I'll second that! Way To Go Jeff!!! A first and a reserve jam! I'd say it was your weekend! :wink: Good for you!

Angie


----------



## bruce (May 18, 2004)

MardiGras said:


> Congrats to Ken & Anna!!
> 
> *2. Anna - Robbins *
> 
> Tony, Sheril & Aspen!


I'll SECOND that ... Ken we miss ya an the little yella lady. Heard from Robbie he thought Skeeter was in the hunt in the AM until the last bird. He decided to do a quick handle to overcome a young dog blonde moment to go for the win rather than hunt and place.
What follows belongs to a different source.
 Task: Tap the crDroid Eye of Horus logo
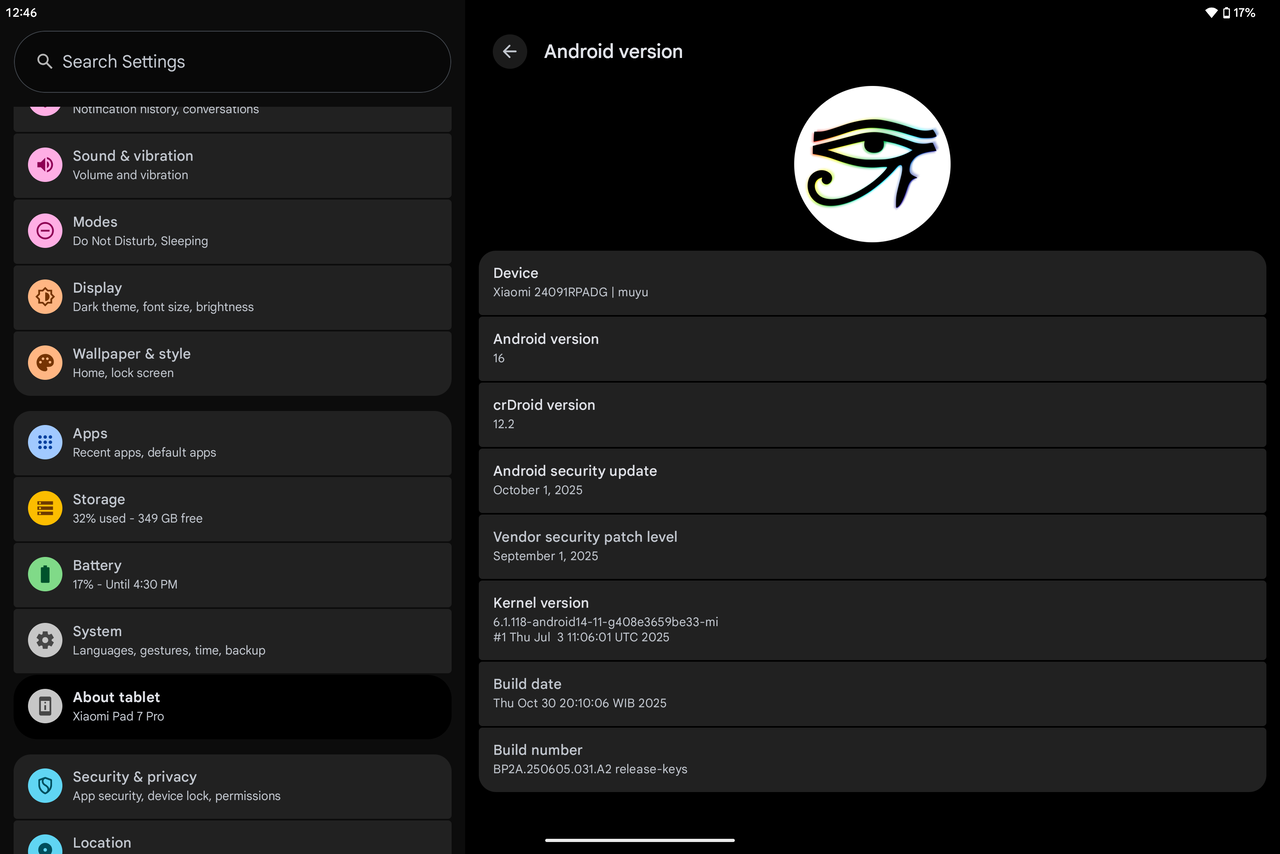pyautogui.click(x=872, y=164)
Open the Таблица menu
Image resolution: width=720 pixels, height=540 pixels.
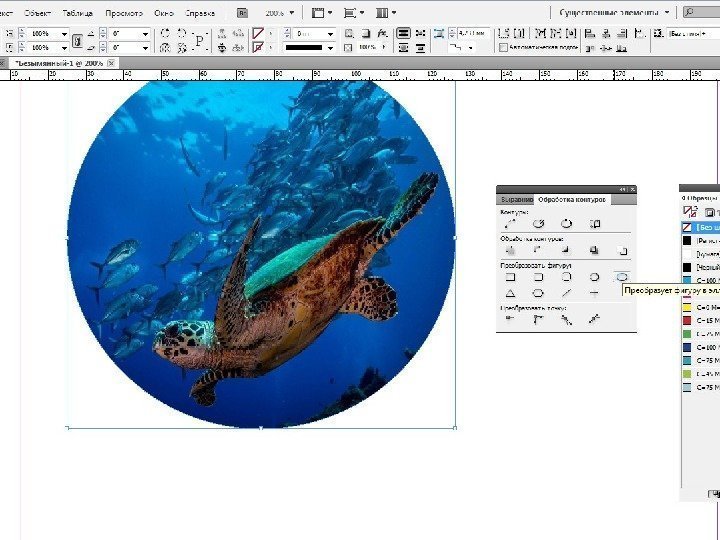[78, 13]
Would have been nice to have multiple placements and a win as a 2 yr old ... Guess the Win has to happen at 3. anyway nice to See the Texans so well represented in the Placements ... Utah ought to be interesting Regards ...

Bruce, Buster and Graci


----------



## 3blackdogs (Aug 23, 2004)

JusticeDog said:


> AmiableLabs said:
> 
> 
> > QUAL
> ...


----------



## Ted Shih (Jan 20, 2003)

AmiableLabs said:


> OPEN
> 1. Thief - Seivert (Dewey)
> 2. Digger - Strong (Ward)
> 3. Kate - Baumer (Edwards)
> ...


Thief is running hot. Getting ready for the stretch run at the National!

Ted


----------



## 3blackdogs (Aug 23, 2004)

> QUAL
> 1. Babe - Schuett
> 2. Jessie - Dewert (Attar)
> 3. Dealer - Baumer (Edwards)
> ...


Kudos to Jay Chesshir who ran Sally - only his 2nd or 3rd field trial. They are coming along nicely as a team. Jay done good! (musta been the gyros...) :wink: :wink:


----------



## Spa City (Jan 7, 2004)

*Sally*

She's going to get me trained yet! Paul and Jess are doing a great job with her.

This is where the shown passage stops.